* BEGIN Entries provided *
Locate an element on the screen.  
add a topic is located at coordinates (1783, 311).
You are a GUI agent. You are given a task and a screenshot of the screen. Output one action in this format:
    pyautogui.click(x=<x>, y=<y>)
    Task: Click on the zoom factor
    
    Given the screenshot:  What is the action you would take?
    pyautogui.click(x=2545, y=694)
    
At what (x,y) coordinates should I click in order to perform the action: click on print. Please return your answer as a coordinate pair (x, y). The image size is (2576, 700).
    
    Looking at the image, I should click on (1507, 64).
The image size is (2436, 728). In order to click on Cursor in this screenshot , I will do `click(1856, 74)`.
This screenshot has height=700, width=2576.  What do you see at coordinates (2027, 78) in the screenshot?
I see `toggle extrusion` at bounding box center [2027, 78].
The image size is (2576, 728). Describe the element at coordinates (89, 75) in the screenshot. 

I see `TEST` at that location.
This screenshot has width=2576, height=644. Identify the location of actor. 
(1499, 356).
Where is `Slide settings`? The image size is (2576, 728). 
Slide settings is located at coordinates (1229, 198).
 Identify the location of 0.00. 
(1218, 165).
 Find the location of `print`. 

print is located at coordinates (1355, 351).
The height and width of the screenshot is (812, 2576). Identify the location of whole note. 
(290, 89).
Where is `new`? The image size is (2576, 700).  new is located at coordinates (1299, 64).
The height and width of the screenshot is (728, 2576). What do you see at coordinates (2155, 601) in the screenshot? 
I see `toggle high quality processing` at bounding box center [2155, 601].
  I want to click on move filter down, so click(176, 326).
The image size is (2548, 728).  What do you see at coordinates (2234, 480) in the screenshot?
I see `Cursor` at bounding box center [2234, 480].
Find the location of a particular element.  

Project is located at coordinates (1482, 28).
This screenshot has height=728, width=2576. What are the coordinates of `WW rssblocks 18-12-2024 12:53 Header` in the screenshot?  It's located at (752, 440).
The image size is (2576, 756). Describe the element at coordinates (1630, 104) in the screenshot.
* END Entries provided *
> [Goal of the exercise] Write out all of the lines above, word for word.

> [Finished answer]
Locate an element on the screen.  
add a topic is located at coordinates (1783, 311).
You are a GUI agent. You are given a task and a screenshot of the screen. Output one action in this format:
    pyautogui.click(x=<x>, y=<y>)
    Task: Click on the zoom factor
    
    Given the screenshot:  What is the action you would take?
    pyautogui.click(x=2545, y=694)
    
At what (x,y) coordinates should I click in order to perform the action: click on print. Please return your answer as a coordinate pair (x, y). The image size is (2576, 700).
    
    Looking at the image, I should click on (1507, 64).
The image size is (2436, 728). In order to click on Cursor in this screenshot , I will do `click(1856, 74)`.
This screenshot has height=700, width=2576.  What do you see at coordinates (2027, 78) in the screenshot?
I see `toggle extrusion` at bounding box center [2027, 78].
The image size is (2576, 728). Describe the element at coordinates (89, 75) in the screenshot. 

I see `TEST` at that location.
This screenshot has width=2576, height=644. Identify the location of actor. 
(1499, 356).
Where is `Slide settings`? The image size is (2576, 728). 
Slide settings is located at coordinates (1229, 198).
 Identify the location of 0.00. 
(1218, 165).
 Find the location of `print`. 

print is located at coordinates (1355, 351).
The height and width of the screenshot is (812, 2576). Identify the location of whole note. 
(290, 89).
Where is `new`? The image size is (2576, 700).  new is located at coordinates (1299, 64).
The height and width of the screenshot is (728, 2576). What do you see at coordinates (2155, 601) in the screenshot? 
I see `toggle high quality processing` at bounding box center [2155, 601].
  I want to click on move filter down, so click(176, 326).
The image size is (2548, 728).  What do you see at coordinates (2234, 480) in the screenshot?
I see `Cursor` at bounding box center [2234, 480].
Find the location of a particular element.  

Project is located at coordinates (1482, 28).
This screenshot has height=728, width=2576. What are the coordinates of `WW rssblocks 18-12-2024 12:53 Header` in the screenshot?  It's located at (752, 440).
The image size is (2576, 756). Describe the element at coordinates (1630, 104) in the screenshot.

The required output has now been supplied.